Quand j’évoque les non-dits, les souffrances intérieures des jeunes, je me permets d’interpréter ce que l’auteur de la Lettre aux Hébreux nous demande dans la deuxième lecture, à savoir de nous souvenir de ceux qui sont en prison et de ceux qui sont maltraités. Dans le contexte qui est le nôtre, nous pouvons entendre la prison intérieure dans laquelle des jeunes peuvent s’enfermer.
Les drames qui se sont produits dernièrement dans des établissements scolaires nous ont montré que des jeunes, apparemment gentils, calmes et silencieux, pouvaient soudain devenir violents au point d’aller jusqu’à commettre un meurtre. Et cela parce que ses parents et ses éducateurs n’ont pas su, ou pas pu, le visiter dans sa prison intérieure et l’en libérer.
Nous pouvons donc entendre cet appel de la Lettre aux Hébreux à nous « souvenir » de ces jeunes, en étant attentif à ceux qui n’expriment rien de visible, mais qui souffrent moralement ou physiquement en raison d’épreuves personnelles, familiales ou de harcèlement, ou qui sont désorientés intérieurement par les dérives que j’ai exprimées au début. On peut dire que cette attitude-là peut être qualifiée d’hospitalité active comme Jésus nous appelle à la vivre.

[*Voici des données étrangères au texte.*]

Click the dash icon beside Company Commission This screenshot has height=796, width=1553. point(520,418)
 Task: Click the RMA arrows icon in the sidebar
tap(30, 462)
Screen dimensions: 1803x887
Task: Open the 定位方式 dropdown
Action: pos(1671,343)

J’ajoute que cette attitude n’est pas seulement de la compassion, c’est un acte de foi. L’auteur de la Lettre aux Hébreux nous dit que cette attitude « a permis à certains, sans le savoir, de recevoir chez eux des anges. » Et Abraham, en se prosternant devant les trois hommes qui sont devant lui, y reconnaît la présence de Dieu. Et Jésus ira jusqu’à dire dans la Parabole du jugement dernier « tout ce que vous avez fait au plus petit d’entre les miens, c’est à moi que vous l’avez fait. » (Mt 25, 40) En étant au service de ces jeunes et de leur famille, c’est le Christ lui-même que nous servons et, de fait, cela nous fait entrer, eux et nous, dans la vie éternelle !
C’est bien avec cette foi que depuis la fondation de la congrégation par sainte Angèle Mérici, de très nombreuses religieuses, mais aussi des laïcs éducateurs et enseignants, des membres des OGEC, ont consacré leur vie entière à cette œuvre auprès des jeunes et des familles. Nous en sommes les héritiers comme le précise ce colloque. Un héritage qui nous appelle à poursuivre cette mission pour relever les défis actuels et à venir, avec les moyens qui sont les nôtres aujourd’hui. Et celui de la foi et de la relation au Christ est le plus important. « Va, et toi aussi fais de même », dit Jésus. Amen.